Combichrist a semblé subir des problèmes de micro, ceci expliquant le final abrégé semble-t-il ce qui est bien dommage tant la formule presque dansante du groupe indus passe plutôt pas mal. Toutes les bonnes choses ont une fin dit-on ("non pas toutes a rappelé Jennie-Ann). Et c’est Cypecore, groupe chouchou du pote qui conclura notre fest après une dernière traversée épique d’un site labouré de partout. Le concept apocalyptique avec ces lumières très Terminator impressionne encore et toujours et musicalement, le death mélodique mâtiné d’indus passe à merveille. Morceaux bien travaillés, refrains à tendance hymniques (« Cause We Are One »), guitares bien acérées avec des gratteux bien en place, le groupe de Mannheim fait très forte impression et achève un auditoire ravi en dépit de conditions délicates. Je ne résiste pas à tenter de décrire un des wall of death les plus improbables qui soient avec des festivaliers volontaires et vaillants mais freinés par cette boue infernale avec pour rendu visuel un wall of death en mode "ralenti" tant les guerriers du pit étaient obligés de rivaliser d'attention pour… juste avancer, en fait. On attend de pied ferme un nouveau disque de Cypecore au passage. (ced12)

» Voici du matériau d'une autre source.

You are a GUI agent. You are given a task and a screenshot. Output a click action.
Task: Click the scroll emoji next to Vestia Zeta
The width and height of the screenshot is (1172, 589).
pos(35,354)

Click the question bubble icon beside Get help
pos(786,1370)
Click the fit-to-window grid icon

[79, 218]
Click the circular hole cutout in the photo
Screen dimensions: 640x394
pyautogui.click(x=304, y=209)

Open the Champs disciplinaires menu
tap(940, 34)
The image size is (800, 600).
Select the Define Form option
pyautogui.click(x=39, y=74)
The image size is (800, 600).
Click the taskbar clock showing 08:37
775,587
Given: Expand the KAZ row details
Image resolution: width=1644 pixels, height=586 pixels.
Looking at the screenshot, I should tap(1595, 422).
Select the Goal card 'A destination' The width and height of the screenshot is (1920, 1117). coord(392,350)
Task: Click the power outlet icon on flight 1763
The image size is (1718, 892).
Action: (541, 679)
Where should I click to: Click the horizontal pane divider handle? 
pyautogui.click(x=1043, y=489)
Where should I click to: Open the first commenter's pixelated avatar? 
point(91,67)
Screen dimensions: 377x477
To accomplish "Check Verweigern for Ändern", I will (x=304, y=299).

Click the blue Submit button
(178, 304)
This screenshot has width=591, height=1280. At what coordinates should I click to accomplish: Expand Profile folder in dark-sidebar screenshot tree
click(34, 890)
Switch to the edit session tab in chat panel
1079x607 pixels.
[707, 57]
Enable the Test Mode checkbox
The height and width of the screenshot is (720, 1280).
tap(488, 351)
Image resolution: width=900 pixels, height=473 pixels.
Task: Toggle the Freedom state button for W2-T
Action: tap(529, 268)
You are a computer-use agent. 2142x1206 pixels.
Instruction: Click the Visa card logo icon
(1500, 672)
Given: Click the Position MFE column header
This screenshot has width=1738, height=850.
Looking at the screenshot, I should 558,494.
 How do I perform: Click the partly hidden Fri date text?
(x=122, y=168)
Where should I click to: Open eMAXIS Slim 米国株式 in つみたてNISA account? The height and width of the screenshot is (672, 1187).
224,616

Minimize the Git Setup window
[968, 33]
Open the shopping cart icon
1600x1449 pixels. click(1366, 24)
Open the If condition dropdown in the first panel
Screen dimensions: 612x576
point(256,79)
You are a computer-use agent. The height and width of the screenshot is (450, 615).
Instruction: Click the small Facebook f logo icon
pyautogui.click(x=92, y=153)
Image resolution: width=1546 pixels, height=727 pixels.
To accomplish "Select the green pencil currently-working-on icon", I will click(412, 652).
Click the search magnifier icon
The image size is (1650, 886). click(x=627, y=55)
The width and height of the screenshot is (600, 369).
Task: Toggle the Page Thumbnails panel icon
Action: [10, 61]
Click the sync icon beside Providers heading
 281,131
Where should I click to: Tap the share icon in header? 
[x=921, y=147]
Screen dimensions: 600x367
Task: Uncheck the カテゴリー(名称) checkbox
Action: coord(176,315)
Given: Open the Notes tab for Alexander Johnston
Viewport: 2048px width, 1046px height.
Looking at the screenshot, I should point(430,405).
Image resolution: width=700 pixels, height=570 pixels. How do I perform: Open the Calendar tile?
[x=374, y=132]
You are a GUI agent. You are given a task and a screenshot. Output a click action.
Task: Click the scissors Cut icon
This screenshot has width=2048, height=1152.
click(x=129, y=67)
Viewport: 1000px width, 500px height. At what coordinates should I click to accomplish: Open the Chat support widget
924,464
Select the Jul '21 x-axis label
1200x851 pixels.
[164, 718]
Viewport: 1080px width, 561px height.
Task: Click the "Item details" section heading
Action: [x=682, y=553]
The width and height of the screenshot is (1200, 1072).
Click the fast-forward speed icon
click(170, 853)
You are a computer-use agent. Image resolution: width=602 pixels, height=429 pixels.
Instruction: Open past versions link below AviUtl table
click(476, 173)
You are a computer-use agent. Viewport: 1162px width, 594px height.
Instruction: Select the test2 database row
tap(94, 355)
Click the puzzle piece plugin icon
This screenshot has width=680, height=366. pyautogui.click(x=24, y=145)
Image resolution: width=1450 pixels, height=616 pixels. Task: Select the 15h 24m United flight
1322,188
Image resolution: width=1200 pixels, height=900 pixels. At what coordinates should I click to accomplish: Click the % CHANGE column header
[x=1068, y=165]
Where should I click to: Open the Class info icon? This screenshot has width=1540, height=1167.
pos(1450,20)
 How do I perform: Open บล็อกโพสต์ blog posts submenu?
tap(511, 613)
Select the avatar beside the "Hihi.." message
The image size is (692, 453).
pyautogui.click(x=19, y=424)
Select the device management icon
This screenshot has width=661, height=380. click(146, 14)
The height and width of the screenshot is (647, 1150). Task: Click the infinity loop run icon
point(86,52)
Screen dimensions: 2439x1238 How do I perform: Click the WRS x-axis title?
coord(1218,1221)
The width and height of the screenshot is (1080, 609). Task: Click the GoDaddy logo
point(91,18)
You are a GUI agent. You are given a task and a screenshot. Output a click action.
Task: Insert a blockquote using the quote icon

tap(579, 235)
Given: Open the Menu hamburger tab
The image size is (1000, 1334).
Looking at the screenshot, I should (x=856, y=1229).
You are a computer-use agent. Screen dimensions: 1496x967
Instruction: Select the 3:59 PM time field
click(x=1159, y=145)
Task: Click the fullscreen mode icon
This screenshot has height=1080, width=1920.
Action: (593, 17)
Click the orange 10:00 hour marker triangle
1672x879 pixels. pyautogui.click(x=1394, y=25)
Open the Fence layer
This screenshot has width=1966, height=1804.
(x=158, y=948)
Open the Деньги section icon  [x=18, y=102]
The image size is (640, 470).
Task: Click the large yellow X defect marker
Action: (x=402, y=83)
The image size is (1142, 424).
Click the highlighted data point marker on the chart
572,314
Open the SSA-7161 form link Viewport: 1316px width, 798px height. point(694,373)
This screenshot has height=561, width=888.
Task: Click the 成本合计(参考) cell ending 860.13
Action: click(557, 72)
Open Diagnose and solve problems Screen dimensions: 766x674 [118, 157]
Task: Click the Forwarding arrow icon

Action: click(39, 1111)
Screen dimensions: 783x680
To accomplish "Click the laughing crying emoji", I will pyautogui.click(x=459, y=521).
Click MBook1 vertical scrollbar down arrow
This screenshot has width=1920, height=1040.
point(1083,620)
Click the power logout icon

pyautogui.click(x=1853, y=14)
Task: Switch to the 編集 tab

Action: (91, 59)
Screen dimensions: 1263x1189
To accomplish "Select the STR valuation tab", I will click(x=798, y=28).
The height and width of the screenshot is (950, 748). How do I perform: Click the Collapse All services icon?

C’est heureux et repus que nous retournons à nos pénates. Comment conclure sur le Summer Breeze sauf à dire que ce Fest est génial, parfaitement paramétré en termes de taille, que l’offre musicale est excellente (les types qui font l'affiche sont de sacrés connaisseurs avec des goûts très sûrs), que l’Allemagne est un pays génial, à découvrir / arpenter surtout pour sa partie Sud chaleureuse et au doux charme provincial. Et pour citer Olivier (aka le Diable Bleu), un festival à découvrir urgemment avant qu’il ne devienne trop gros.